許可無く家に上がり込む同級生に俺の身が持たない。

みりお

第1話 束縛

「はい、あーんして」

 千里ちさとは食卓の向かいに座り、俺の口の前に箸でつまんだタコさんウインナーを差し出し笑顔を見せた。

 この目の前にいる突如現れた居候に俺は毎日圧倒されていた。見田園千里みたぞのちさと17歳、俺と同い年の彼女は父の知り合いの一人娘だ。

 俺の父は冒険家で、世界各地の秘境をその知り合いと旅していて一年の殆んどを海外で過ごしている。

 俺と千里は共に父子家庭で兄弟もいないし親戚は遠方に住んでいた為、取り敢えず二人で協力して暮らすようにと一方的に両家の親から告げられ、このような状況に至っていた。

 だからといって飯を口に入れるのも協力しながらとは言われていない気がするが……。

「千里、時間無いから自分で食べていいか?」

「嫌です! 作クン昨日の夜、直ぐに寝たじゃないですか! お話したいから起きててって約束したのに……だから今日は朝からお返しして貰う必要があります!」

 千里と初めて会ったのは2週間前、親父がいきなり家に連れてきて紹介されたんだ。いや、紹介されたというよりは置き逃げされたというべきか。

 いきなり現れたその女の子は超が付くほどの黒髪が奇麗な美少女で、俺は居間で彼女と挨拶を交わした後、今後一緒に彼女と暮らす事を親父に告げられ絶句したんだった……。

 千里は清楚系で背も高く、スラッとしたモデルのような体型をしていたが意外と胸は大きい、その完璧な体に乗っかった小さな顔、二重の目は大きく瞳は薄茶色で鼻筋が通り顎は細い、背中まで伸びた黒髪は姫カットで可愛らしくも気品を感じさせた。

 ビジュアルは、まさに完璧なお嬢様系美少女……同居する俺とは不釣り合いなほどに。

 そんな敷居の高そうな彼女とは意外にも直ぐに打ち解け、楽しい生活を送っていたが……最近、千里がグイグイと俺にまるで彼女の様な態度で急接近して来て戸惑う日々。

 他人から見れば羨ましがられることは確実なイチャコラ生活、でも俺はこの状況に少し疲れていた。

 千里は今まで一人で過ごす事が多かったらしく、俺は格好の話相手になっていた。初めのうちは可愛い子の相手をするのが嬉しくて俺も毎日が楽しかったが、何だか最近は俺を束縛し、一緒に居る事を強要されているような気分になった来た。

 参ったな、朝からの食べさせプレイ……時間が無いってのに、今日も高校まで激チャリは必至だ。

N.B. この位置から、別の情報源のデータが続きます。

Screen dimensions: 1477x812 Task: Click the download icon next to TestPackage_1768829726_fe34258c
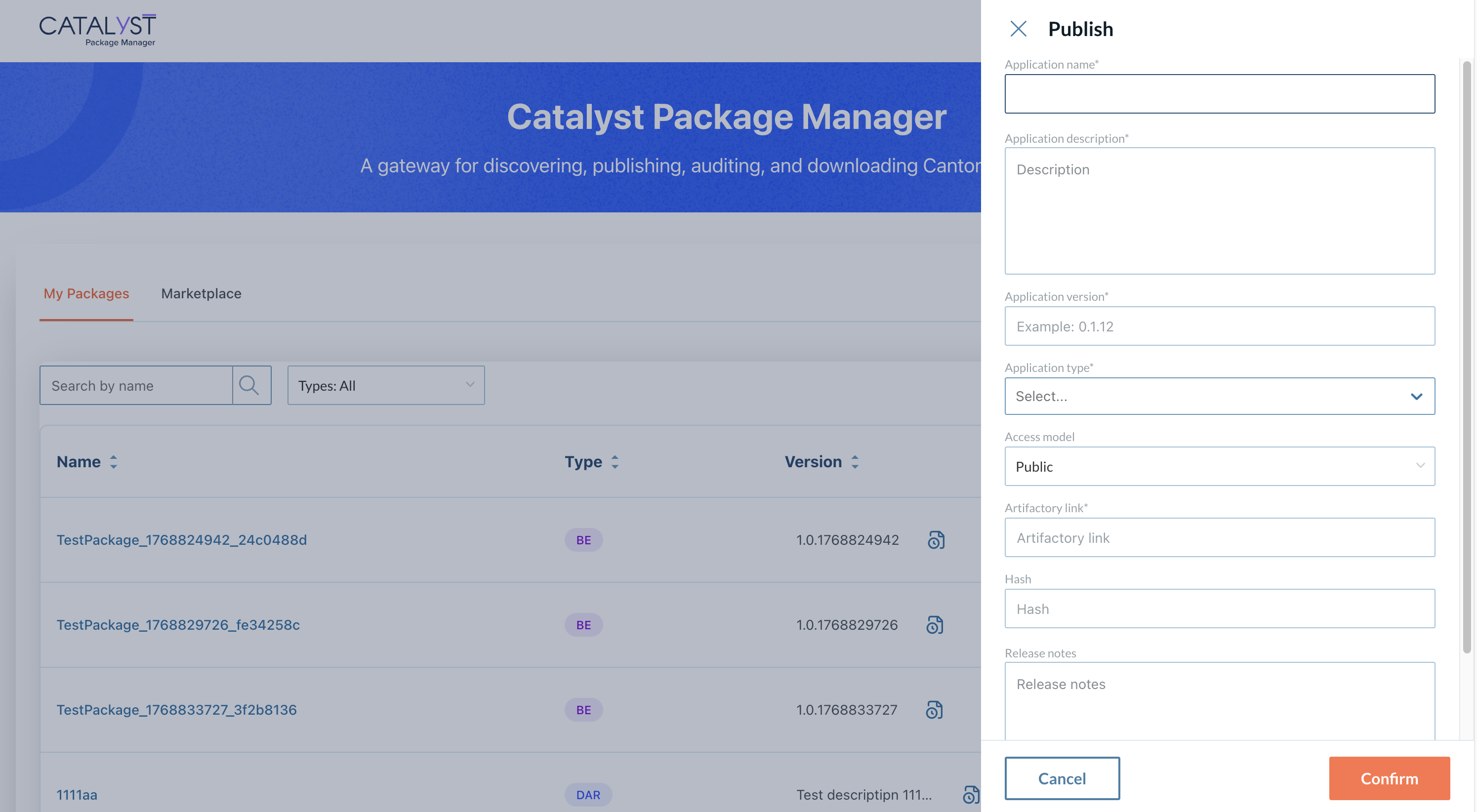coord(936,624)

「ちょっと、よそ見しないでください! 今日という今日は作クンを独占するんですからっ!」

 独占って……朝起きたばかりだぞ? 学校から戻った後じゃダメなのか? 俺は壁の掛け時計の針を気にして言った。

「千里、悪り。ちょっと俺、トイレ行きたい」

「はぁ? お食事中ですよ? まったく」

 口を尖らせた千里は箸を置き、トーストをかじって少し不貞腐れた様子で続けて言った。

「早く済ませて来て下さい」

 俺はトイレに行くフリをして逃亡を試みる。

 居間から廊下に出てトイレのドアをわざとらしく大きな音を立てて開閉し、そのまま階段の一段目に置いていたカバンを拾い上げて玄関へ向かう。

 その時、後方から怒気の籠ったような声が掛かる。

「作クン、お外でトイレですか?」

 その声に俺はビクンと体を震わせた、振り向くと廊下で千里が制服姿に白いメイドのようなフリフリのエプロンを着けたまま仁王立ちし、眉間に皺を寄せて眉をヒクヒクとさせていた。

「千里……ゴメン! 遅刻しちまうから先行くわ!」

 スニーカーに足を突っ込み玄関ドアを開け、爪先を家の前でトントンと地面に叩きつけて踵を入れ、俺は自転車に飛び乗って逃走を図る。

「あーもう! 絶対に許さないんだからっ!」

 千里はサンダルを履き、玄関前に出て可愛らしい声で叫んだ。

 愛が重い、千里が俺の家に住み着いてからというもの俺を束縛しようと食っ付いて離れない。

 だけど……ここから先、つまり家の外に出てしまえば千里は別人になる、俺と千里は同じ高校の同級生だが同居している事は秘密だからだ。

 取り敢えず脱獄に成功した俺は高校に向かった。